Beginning To Feel It

December 4th, 2018 by Kurt L. Smith

Compared to this time last year, I am willing to bet you are feeling a little less certain about your financial situation. Rather than reading about “global synchronized growth” you are now primarily concerned about U.S. growth or just growth period. And looking at your stock portfolio you may be wondering just what did happen, or not happen, in 2018.

It was this certainty of beliefs that led me in late 2017 to call a Top of Tops in November 2017, not only for stocks but also vis-à-vis bonds at the time. While the timing turned out to be premature, as stocks widely peaked a couple of months later, it was sentiment that led to the forecast.

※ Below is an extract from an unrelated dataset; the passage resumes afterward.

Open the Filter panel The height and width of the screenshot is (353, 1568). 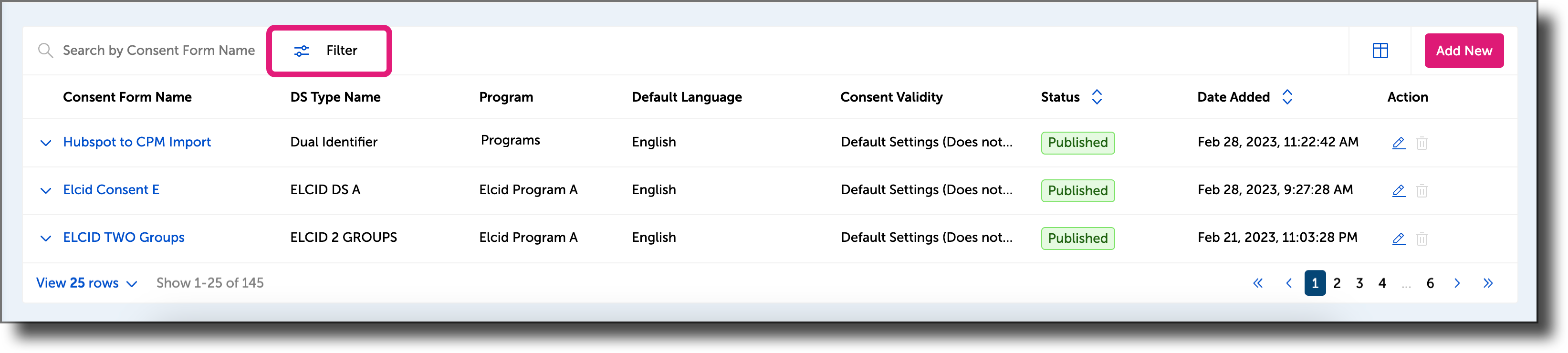tap(329, 51)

Some of you may wish that you had lighted upon stocks prior to 2018. Volatility, which seemed to become extinct in recent years, reared its ugly head as a reminder that investments are not a perpetual growth machine; investments are part of markets and their prices will behave accordingly.

This is important to remember as my forecast of a trend change in stock prices has now become an actual trend change in stock prices. Together with the 2012 trend change in the direction of interest rates and you now face the double whammy of bear market trends in both stocks and bonds. (more…)

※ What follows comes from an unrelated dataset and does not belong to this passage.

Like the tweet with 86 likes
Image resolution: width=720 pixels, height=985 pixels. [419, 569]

Stocks Are Down Ten Percent, Now What?

October 31st, 2018 by Kurt L. Smith

This past week the S&P 500 traded ten percent below its all-time high set just a few weeks earlier on September 21st. This letter also marks the one year anniversary of my letter entitled Top of Tops. Why wait until year-end to write the year in review when an anniversary will do.

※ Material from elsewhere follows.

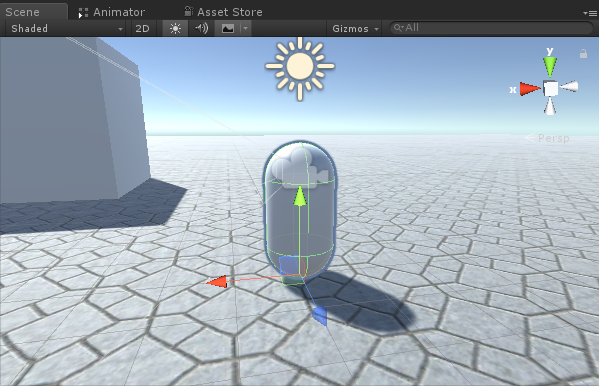Toggle 2D view mode
The height and width of the screenshot is (386, 599).
click(142, 29)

Last November we were well into the Bond Bear Market that began in 2012, yet few talked about it or even noticed. We have been keeping score using the US Treasury ten year note which hit 2.01% on September 8th, 2017, 2.47% a few weeks later on October 27th and traded October 9, 2018 at 3.26%. Indeed bond yields are running higher, sending longer-term bond prices ever lower.

The bellwether thirty year US Treasury bond posted a low of 2.63% September 8th, 2017 and recently traded at 3.44% on October 9, 2018. A year later we have seen significantly more analysts, pundits and investors join the bond market bear camp but as I said last month, interest rates are rising so slowly (so far)  as to only minimally affect overall fixed income investment returns. (more…)

Slow Moving Bear

October 9th, 2018 by Kurt L. Smith

Having a plan and executing it can be worthwhile in a market in which yields on almost all bonds are rising and their prices are falling. Three quarters into 2018 and yields are up and prices are down on almost all kinds of bonds and across all maturities.

Take a look at this month’s featured municipal bond issue, Eagle Pass, TX, below, and compare it to January’s yields. Yields are higher across all maturities, from short-term to long-term, of at least one half of one percent.  Higher yields mean lower bond prices but yet that message is not is not making a huge dent in performance.  The reason is speed.  Yes, interest rates are up but the speed of change has not had an appreciable negative effect on bond market performance.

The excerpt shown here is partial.